Recent headlines declare I-1240, the initiative for public charter schools, has passed. I am relieved to hear that Washington now joins the 41 other states that have them and the education reform movement that is sweeping this country.

Recent headlines declare I-1240, the initiative for public charter schools, has passed. I am relieved to hear that Washington now joins the 41 other states that have them and the education reform movement that is sweeping this country.

Despite desperate last-minute opposition by the Washington Education Association, I-1240 passed. By 52 percent in Kitsap! The middle class said it’s time to join the mainstream.

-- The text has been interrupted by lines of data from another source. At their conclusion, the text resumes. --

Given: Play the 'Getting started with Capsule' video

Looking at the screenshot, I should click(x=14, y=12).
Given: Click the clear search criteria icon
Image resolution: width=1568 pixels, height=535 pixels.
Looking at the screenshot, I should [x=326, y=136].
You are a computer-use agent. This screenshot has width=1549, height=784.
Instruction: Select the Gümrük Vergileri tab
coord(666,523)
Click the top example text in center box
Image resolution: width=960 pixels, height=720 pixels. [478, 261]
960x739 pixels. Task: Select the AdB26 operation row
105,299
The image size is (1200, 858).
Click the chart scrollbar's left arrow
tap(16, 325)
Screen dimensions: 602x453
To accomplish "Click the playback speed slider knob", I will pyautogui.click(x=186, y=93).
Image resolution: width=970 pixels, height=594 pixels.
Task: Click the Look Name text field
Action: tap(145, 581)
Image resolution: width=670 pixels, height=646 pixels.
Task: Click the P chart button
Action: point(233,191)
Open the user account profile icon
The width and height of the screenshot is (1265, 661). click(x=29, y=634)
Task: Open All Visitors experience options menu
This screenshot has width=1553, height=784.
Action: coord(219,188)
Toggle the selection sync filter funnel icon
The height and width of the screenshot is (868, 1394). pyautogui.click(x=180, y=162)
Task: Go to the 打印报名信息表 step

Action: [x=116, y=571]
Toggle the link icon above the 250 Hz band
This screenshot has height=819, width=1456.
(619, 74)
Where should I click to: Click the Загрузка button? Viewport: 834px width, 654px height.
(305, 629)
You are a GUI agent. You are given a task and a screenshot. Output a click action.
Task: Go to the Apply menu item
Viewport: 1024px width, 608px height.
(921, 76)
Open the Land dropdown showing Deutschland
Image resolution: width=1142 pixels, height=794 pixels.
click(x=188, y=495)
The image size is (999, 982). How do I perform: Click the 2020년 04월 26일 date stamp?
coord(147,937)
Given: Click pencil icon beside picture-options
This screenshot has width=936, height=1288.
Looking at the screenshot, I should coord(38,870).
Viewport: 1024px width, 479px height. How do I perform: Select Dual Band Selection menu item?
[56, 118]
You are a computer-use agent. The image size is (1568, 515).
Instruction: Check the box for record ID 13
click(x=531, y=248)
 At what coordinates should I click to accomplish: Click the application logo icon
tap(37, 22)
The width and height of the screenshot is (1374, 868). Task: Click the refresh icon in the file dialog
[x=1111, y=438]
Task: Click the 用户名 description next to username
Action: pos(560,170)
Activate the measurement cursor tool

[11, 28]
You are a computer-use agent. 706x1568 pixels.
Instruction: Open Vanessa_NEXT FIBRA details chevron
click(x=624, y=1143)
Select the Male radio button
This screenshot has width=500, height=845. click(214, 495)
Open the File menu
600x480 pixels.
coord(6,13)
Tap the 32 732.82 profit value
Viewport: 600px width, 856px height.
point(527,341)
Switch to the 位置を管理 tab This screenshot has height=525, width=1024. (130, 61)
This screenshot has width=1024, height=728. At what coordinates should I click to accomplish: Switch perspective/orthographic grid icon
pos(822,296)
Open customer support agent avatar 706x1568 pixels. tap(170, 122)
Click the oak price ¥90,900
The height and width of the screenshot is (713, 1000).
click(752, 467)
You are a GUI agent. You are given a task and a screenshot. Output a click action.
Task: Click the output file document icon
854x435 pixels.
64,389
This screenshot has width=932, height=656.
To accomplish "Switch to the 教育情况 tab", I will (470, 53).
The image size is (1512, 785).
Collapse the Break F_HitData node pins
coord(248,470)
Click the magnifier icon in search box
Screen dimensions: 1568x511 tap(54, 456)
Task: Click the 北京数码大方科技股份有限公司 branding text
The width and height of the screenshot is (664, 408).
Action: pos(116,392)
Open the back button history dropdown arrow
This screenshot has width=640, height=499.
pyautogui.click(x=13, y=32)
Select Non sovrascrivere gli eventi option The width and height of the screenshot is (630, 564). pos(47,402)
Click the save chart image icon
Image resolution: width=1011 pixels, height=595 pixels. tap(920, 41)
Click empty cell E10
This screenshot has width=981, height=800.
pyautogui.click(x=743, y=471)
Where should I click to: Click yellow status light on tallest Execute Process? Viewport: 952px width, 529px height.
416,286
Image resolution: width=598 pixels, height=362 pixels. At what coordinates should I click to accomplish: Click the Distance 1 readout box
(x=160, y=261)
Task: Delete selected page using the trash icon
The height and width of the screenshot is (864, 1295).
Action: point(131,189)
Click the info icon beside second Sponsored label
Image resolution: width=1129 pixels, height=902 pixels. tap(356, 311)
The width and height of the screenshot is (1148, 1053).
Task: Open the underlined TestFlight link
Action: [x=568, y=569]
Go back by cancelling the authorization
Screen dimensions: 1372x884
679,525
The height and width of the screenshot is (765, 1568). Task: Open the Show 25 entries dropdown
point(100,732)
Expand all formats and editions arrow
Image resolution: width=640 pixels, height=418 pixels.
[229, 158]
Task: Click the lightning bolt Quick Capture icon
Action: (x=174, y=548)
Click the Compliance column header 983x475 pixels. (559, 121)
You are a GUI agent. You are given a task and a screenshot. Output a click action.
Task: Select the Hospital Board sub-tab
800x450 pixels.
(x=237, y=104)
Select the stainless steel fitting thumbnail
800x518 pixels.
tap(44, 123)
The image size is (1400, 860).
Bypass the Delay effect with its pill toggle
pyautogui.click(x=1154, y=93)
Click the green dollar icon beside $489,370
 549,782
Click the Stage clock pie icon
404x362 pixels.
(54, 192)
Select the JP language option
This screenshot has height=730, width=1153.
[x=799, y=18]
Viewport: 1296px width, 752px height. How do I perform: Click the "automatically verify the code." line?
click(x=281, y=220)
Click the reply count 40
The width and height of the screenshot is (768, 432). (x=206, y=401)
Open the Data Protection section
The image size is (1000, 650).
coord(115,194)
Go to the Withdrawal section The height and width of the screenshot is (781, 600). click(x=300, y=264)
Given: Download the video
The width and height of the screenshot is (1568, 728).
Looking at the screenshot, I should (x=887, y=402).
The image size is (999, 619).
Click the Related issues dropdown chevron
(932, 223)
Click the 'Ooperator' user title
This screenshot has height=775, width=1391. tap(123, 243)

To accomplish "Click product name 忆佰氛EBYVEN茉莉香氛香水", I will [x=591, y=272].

I resigned from the League of Women Voters because its state leaders took it upon themselves to oppose I-1240, without polling members like me. How undemocratic is that? They lost.

What surprised me, though, was that our North Kitsap School Board also opposed 1240 in a quiet vote in October. This is counter-productive, when NKSD is looking to close an elementary school next year. There is no more likely buyer of an empty school building than a nonprofit public charter (who else could use such a special building?), and I’m glad the board sees that now. Maybe the booming Gateway Schools would buy the closed school, but they already have their own in-town campus and have recently bought Crosspoint Academy.

The North Kitsap School Board might benefit by gaining the authority to sponsor a charter, before someone else gets a state board sponsorship here; it’s not trivial to get one.

Another reason the NKSD should welcome charters is that they have the skills and patience to bring challenged kids up to grade level, which our middle schools apparently do not: only 55 percent of North Kitsap’s eighth-graders were “proficient” (i.e. at grade level) in the state’s math test last spring — the  lowest percentage in the county!

Most likely the first charters will be created in the I-5 corridor. However, I caution our board not to be complacent about that: I do private tutoring via the major tutoring site; there are always about a hundred requests near Poulsbo. These are just the parents who can afford $30-40 an hour for extra education. This is further evidence that all is not well in our schools, nor are alternative programs very effective. You opponents of reform cannot say otherwise.

The facts speak, and the people have spoken.